Uma decisão do Marche TAR reitera que o acesso às escrituras de uma licença de construção deve poder ser assegurado a todas as partes interessadas.

Não há direito à privacidade para práticas de construção

Direito de acesso a práticas construtivas

Você já teve um vizinho fazendo obras e tendo dúvidas se elas estão ou não autorizadas? Ou que talvez eles afetem seu direito à propriedade?

acesso a práticas de construção

Nestes casos, é justo saber que, além de casos muito raros protegidos por lei, para práticas de construção, não há direito à privacidade. De facto, as práticas de construção são consideradas documentos que qualquer cidadão com interesse directo ou portador de interesses públicos pode consultar, mediante pedido, ao gabinete técnico do município competente.
Recentemente, o tema foi tratado pelo Tribunal Administrativo Regional (TAR) da Marche, que, com sentença de 7 de novembro de 2014 n.923, reiterou que o acesso às escrituras de uma licença de construção deve poder ser assegurado a todas as partes interessadas.

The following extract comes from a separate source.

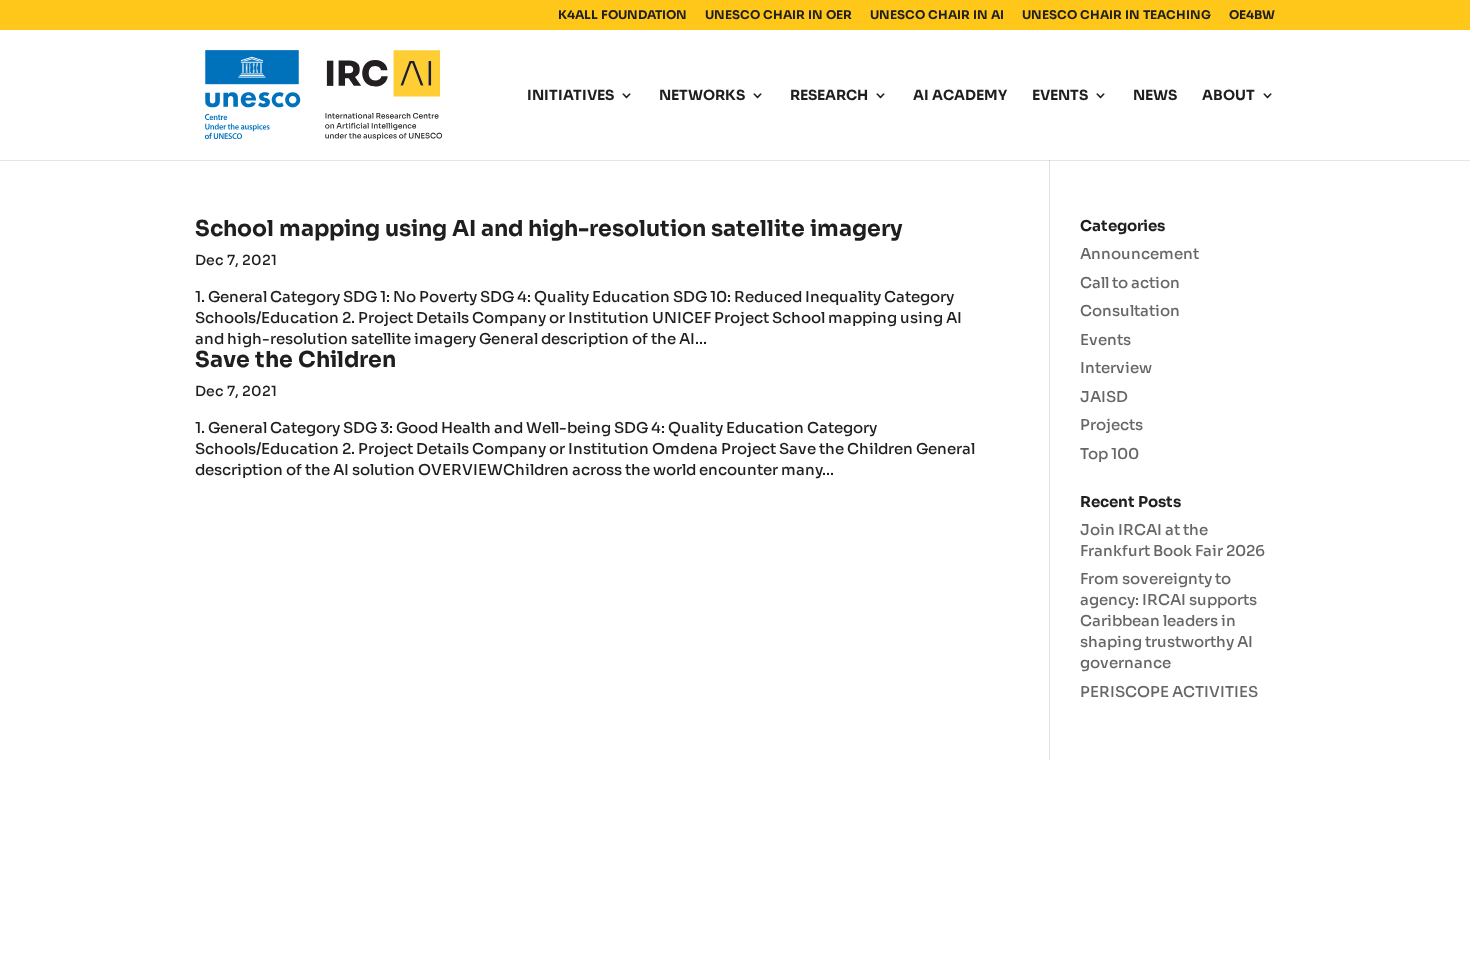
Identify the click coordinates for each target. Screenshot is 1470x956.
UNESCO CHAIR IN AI (937, 15)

Decisão do Marche TAR sobre o direito de acesso a práticas de construção

No recurso relativo à decisão supramencionada, o proprietário de um terreno resultante de uma subdivisão tinha pedido para ver os documentos relativos às licenças de construção emitidas em determinadas terras adjacentes, que ainda fazem parte da mesma subdivisão. A terra em questão era de propriedade de uma empresa.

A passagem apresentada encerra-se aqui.